Syphilis was a scary epidemic in the 16th century. One doctor made it less so.

Ask any social scientist and they'll agree: Humans are really, really, really good at having sex.

But, for as long as we've been having it, we've also been trying to prevent some of the less desirable things that sometimes come along with it — namely unwanted pregnancies and STIs.

Modern science and medical innovation give sexually-active people lots of safe and reliable options to do both, and condoms, in particular, are now extremely effective — preventing pregnancy and STIs about 98% of the time when they're used correctly.


Getting to this point wasn't a quick process though. It involved centuries of trial and error, some terrible ideas (two words: dung sponges), and some serious medical breakthroughs.

A condom from 1813 that might be a bit beyond its expiration date. Image via Lund University Historical Museum/Wikimedia Commons.

Condoms can be traced back to about 3,000 B.C.

According to Greek mythology, King Minos of Crete and his wife, Pasiphaë, used a goat's bladder as a barrier during sex, after several of Minos' mistresses died from the "scorpions and serpents" in his semen.

Over the next several thousand years, Greek, Roman, New Guinea, Chinese, and Japanese civilizations developed and used their own condom variations for women and men using linen, animal bladders, intestines, or a combination of the three. While evidence of condom use continued to appear in art and literature for hundreds of years, it took until the 16th century for a doctor to apply scientific methods to test their effectiveness.

That doctor was Gabriel Fallopius, and his work greatly advanced the human understanding of reproductive health.

An etching of Gabriel Fallopius. Lin-Manuel Miranda hasn't written a musical about his mostly-unknown legacy yet, but he absolutely could. Image via Wellcome Images/Wikimedia Commons.

By his early-thirties, Fallopius was already considered one of the greatest anatomical researchers of the time. He studied the muscles of the head, the workings of the inner ear, and the nerves and muscles of the human eye. He disproved the theory that the penis entered the uterus during sex. He proved the existence of the hymen in women and discovered the tubes (now called fallopian tubes) connecting the uterus to the ovaries. He reportedly coined the word "vagina" and was the first to describe the clitoris.

With an extensive knowledge of reproduction and biology, Fallopius turned his attention toward the prevention of STIs — namely, syphilis.

"A Harlot's Progress," a famous 17th century etching by William Hogarth featuring a fictional British prostitute, Moll Hackabout, dying of syphilis. Image via The British Museum/Wikimedia Commons.

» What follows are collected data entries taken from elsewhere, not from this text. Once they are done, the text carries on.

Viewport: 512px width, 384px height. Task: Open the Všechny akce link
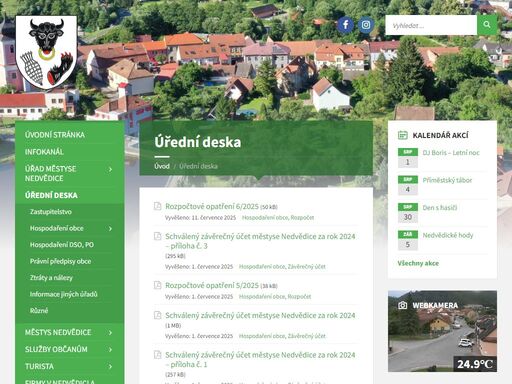(x=418, y=263)
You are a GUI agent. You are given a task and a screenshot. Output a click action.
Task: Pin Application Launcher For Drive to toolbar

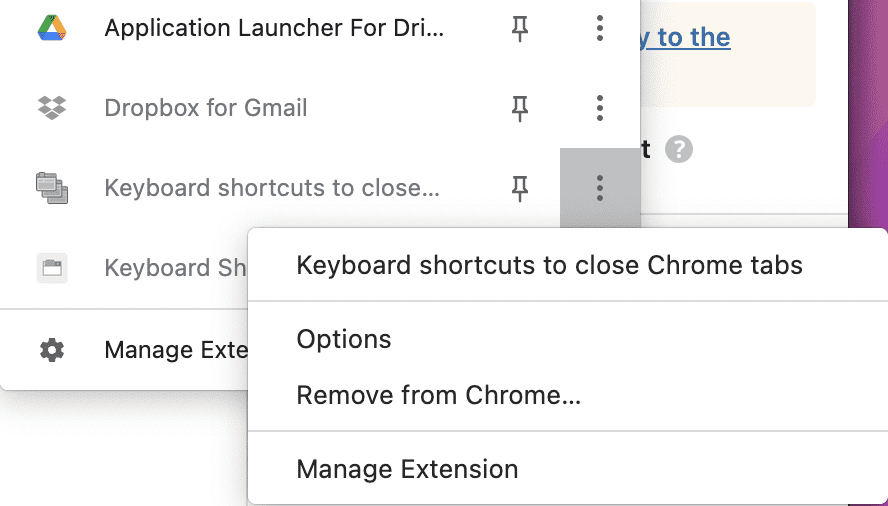tap(520, 28)
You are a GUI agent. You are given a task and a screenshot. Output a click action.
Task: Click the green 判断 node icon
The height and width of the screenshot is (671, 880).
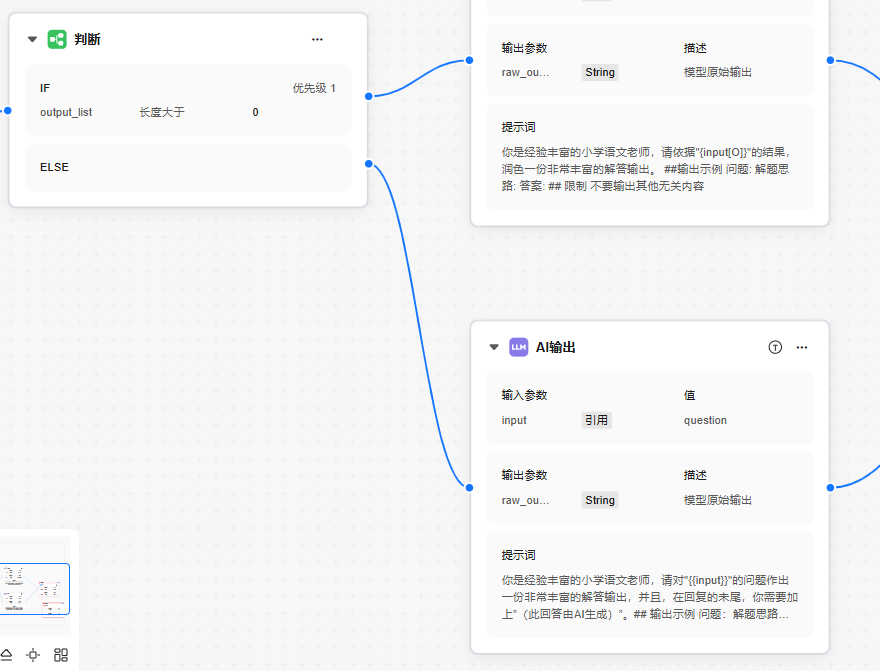click(57, 39)
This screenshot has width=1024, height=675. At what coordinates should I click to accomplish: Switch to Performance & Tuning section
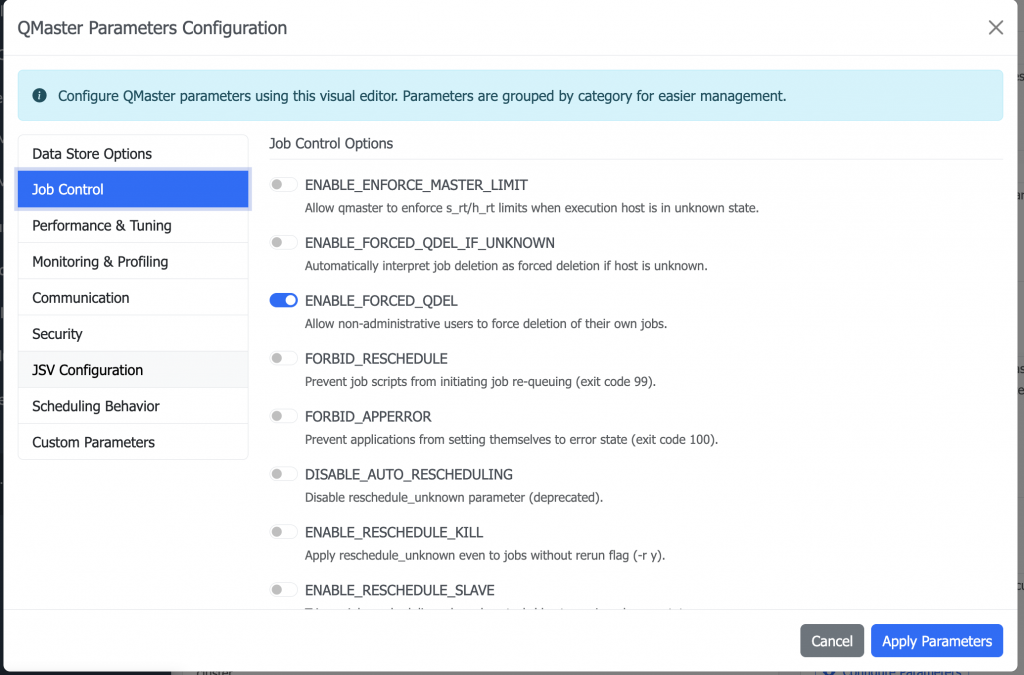point(133,226)
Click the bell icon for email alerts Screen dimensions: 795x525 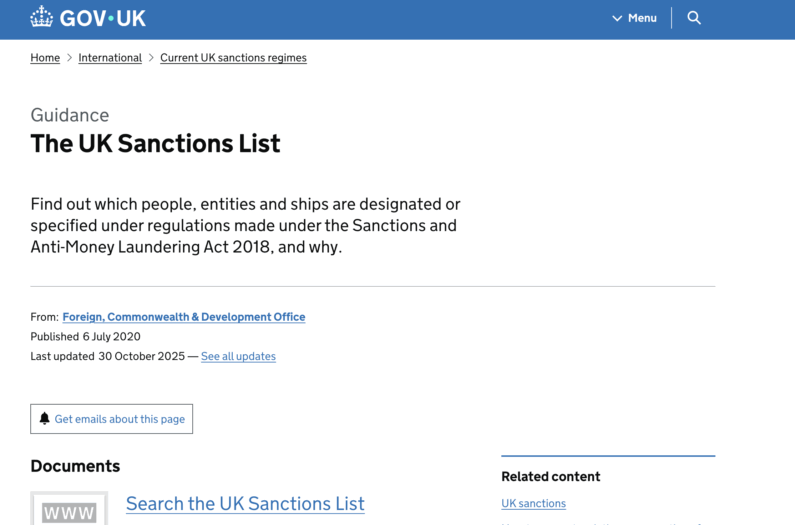pyautogui.click(x=44, y=419)
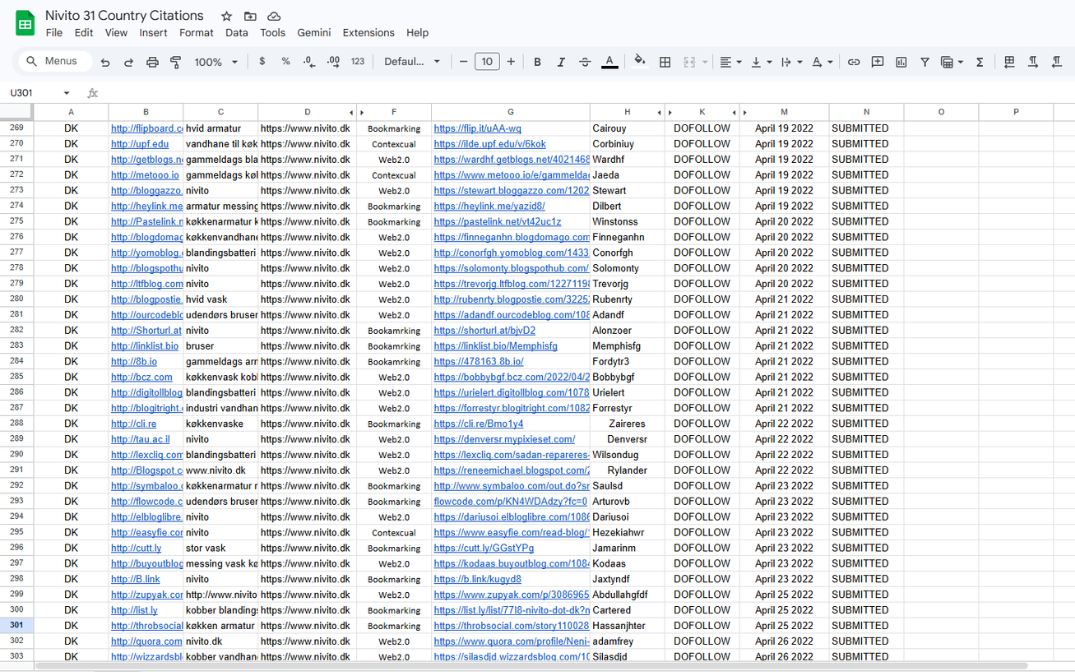Click the insert chart icon
1075x672 pixels.
(x=901, y=62)
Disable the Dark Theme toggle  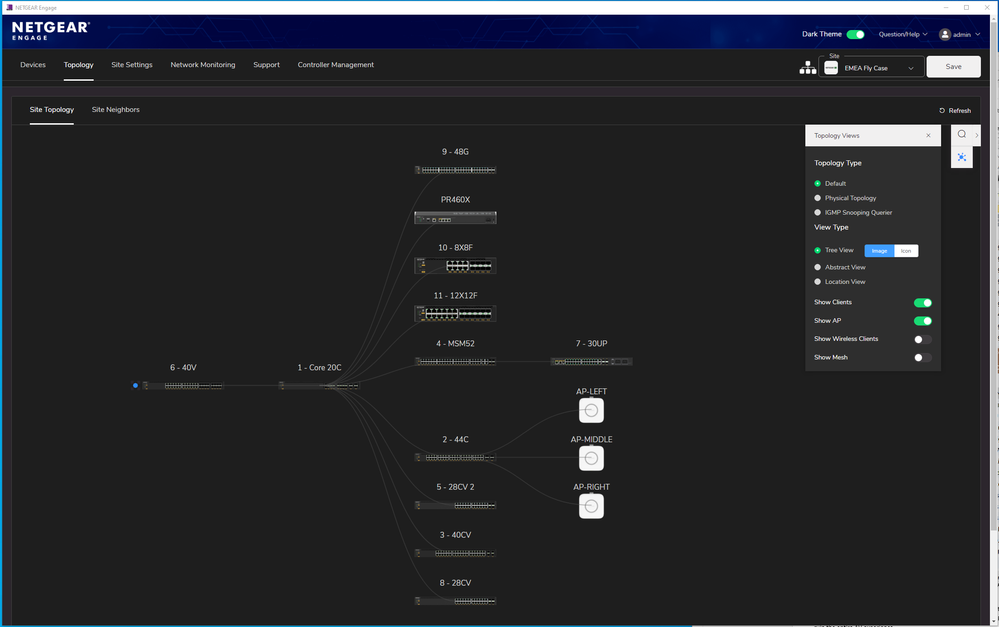(855, 33)
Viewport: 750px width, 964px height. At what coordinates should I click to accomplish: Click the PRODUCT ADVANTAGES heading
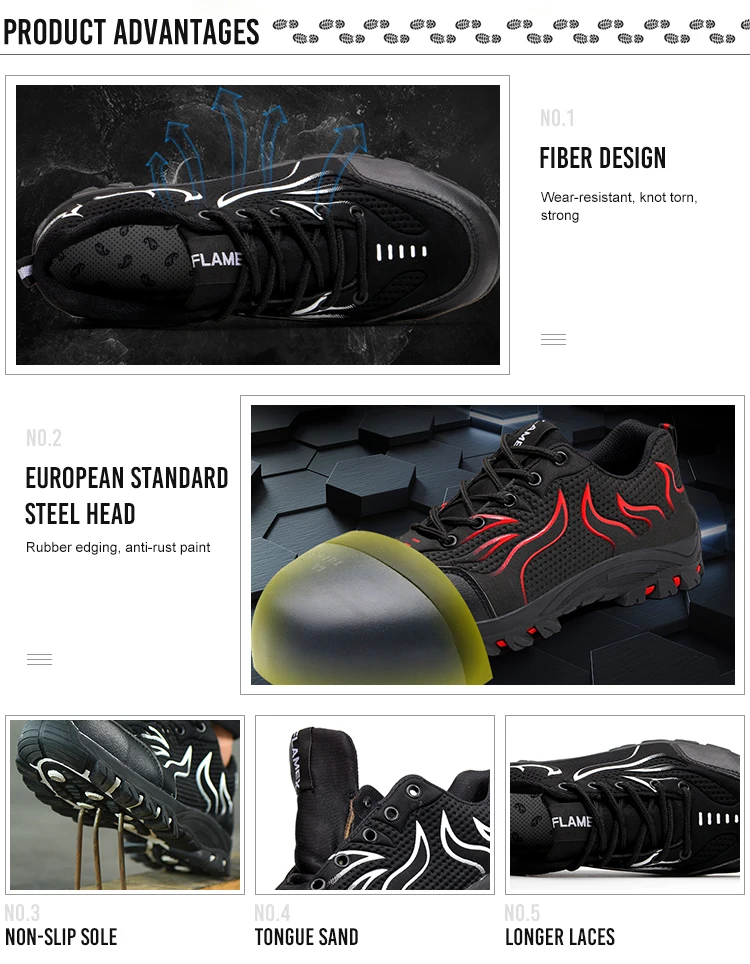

By the 16th century, syphilis infections had reached epidemic levels across western Europe. Early stage sufferers would endure rashes, joint pains, and fever. Late stage sufferers could go blind, experience heart problems, mental disorders, nerve problems, and eventually, die. Even worse, men and women were carrying the disease unknowingly, contracting it and then passing it on again without ever showing symptoms until they were past the point of treatment. Women of childbearing age were at an added risk because they could pass their infection on to their unborn children, causing birth defects, such as deformed noses, misshapen teeth, blindness, and deafness.

Fallopius and his contemporaries knew enough about syphilis to know that it was transmitted through sexual contact. He further deduced that a barrier preventing the genitals from touching directly during sex could reduce the risk of exposure.

The solution? A thin linen sheath soaked in herbs and unnamed chemicals and then dried.

Men, Fallopius surmised, could wear the sheath during sex — reportedly tied with a ribbon — and potentially prevent infection.

It was a fascinating and simple idea. The next step was proving it worked.

In what is considered to be one of the first historical examples of a clinical trial, Fallopius recruited 1,100 men to test out a sheath during sex.

Gabriel Fallopius describes some of his discoveries to the Cardinal Duke of Ferrara. Painting by Francis James Barraud. Image via Wellcome Images/Wikimedia Commons.

The results were astonishing: not one single participant reported contracting syphilis while using the sheath.

In a book about the experiment published two years after his death, Fallopius reported on his findings: "I tried the experiment [the use of condoms] on 1,100 men, and I call immortal God to witness that not one of them was infected."

Unlike a modern clinical trial, which would confirm patient reports with tests, Fallopius had to trust his participants to tell the truth. Still, the trial was a major breakthrough in STI prevention — and in our collective understanding of the transmission of this deadly disease.

Centuries later, the condom continues to evolve.

Simple, portable, and life-saving. Image via iStock.

Linen and animal intestine sheaths have been replaced with latex, polyurethane or polyisoprene. There are female condoms and condoms of all sizes and shapes for men. They are designed to improve pleasure for both partners, made increasingly thin with ridges, ripples, and other pleasurable accoutrements. Best of all, they're inexpensive, readily available, and easily transportable.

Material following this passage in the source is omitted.